PROBLEM REQUIREMENTS =
Drop the pictures and extract exactly the lines from the one that contains "Choose January 10 at $117" through the end of the material.

EXTRACTED INFORMATION =

▼

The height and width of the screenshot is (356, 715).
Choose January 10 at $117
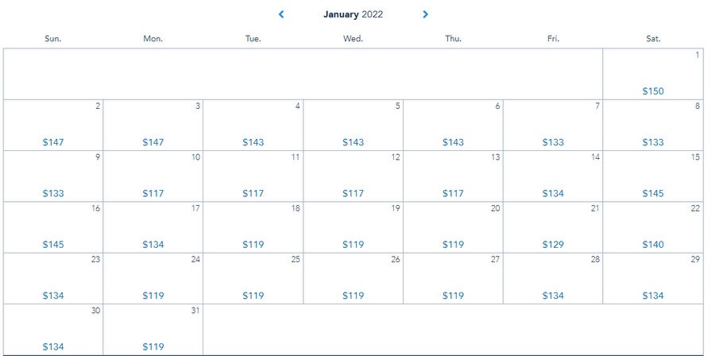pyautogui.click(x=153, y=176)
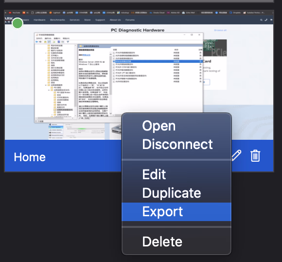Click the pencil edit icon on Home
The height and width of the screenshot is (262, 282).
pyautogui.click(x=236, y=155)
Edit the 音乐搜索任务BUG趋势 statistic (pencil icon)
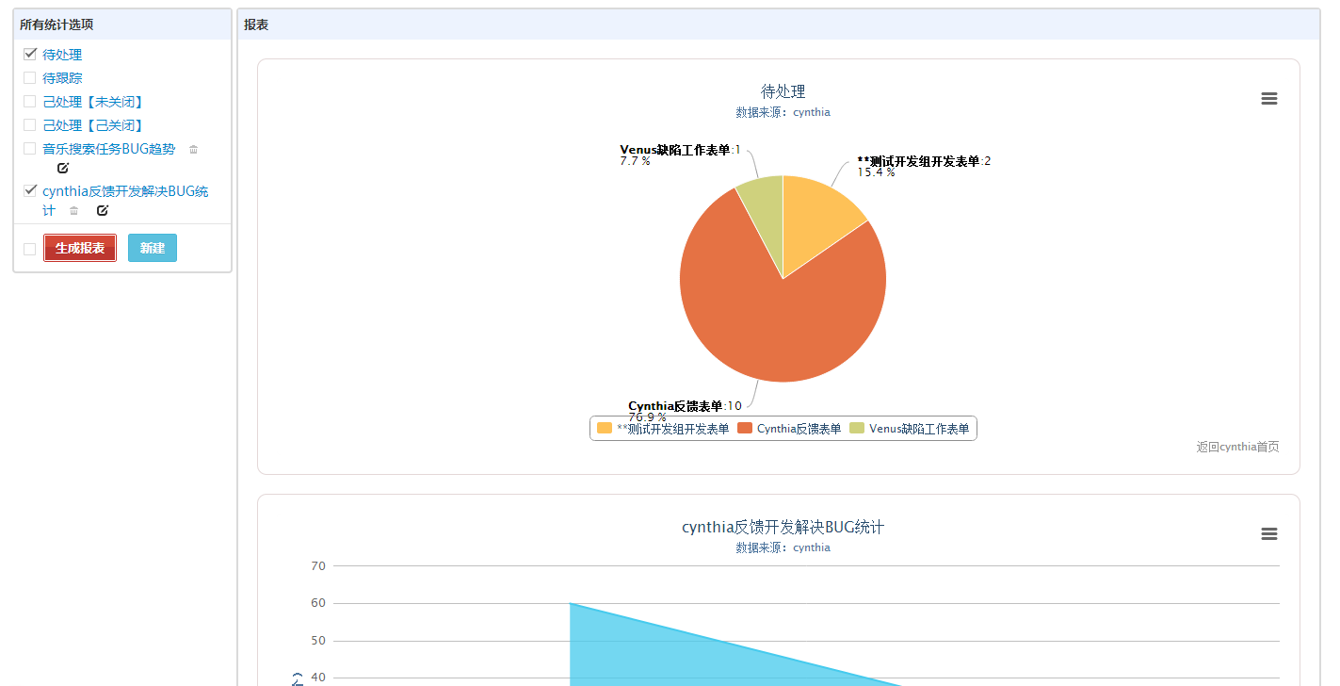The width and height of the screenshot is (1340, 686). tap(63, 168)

▲

SOLVED EXERCISE =
Choose January 10 at $117
pyautogui.click(x=153, y=176)
Click the pencil edit icon on Home
The height and width of the screenshot is (262, 282).
pyautogui.click(x=236, y=155)
Edit the 音乐搜索任务BUG趋势 statistic (pencil icon)
The width and height of the screenshot is (1340, 686). tap(63, 168)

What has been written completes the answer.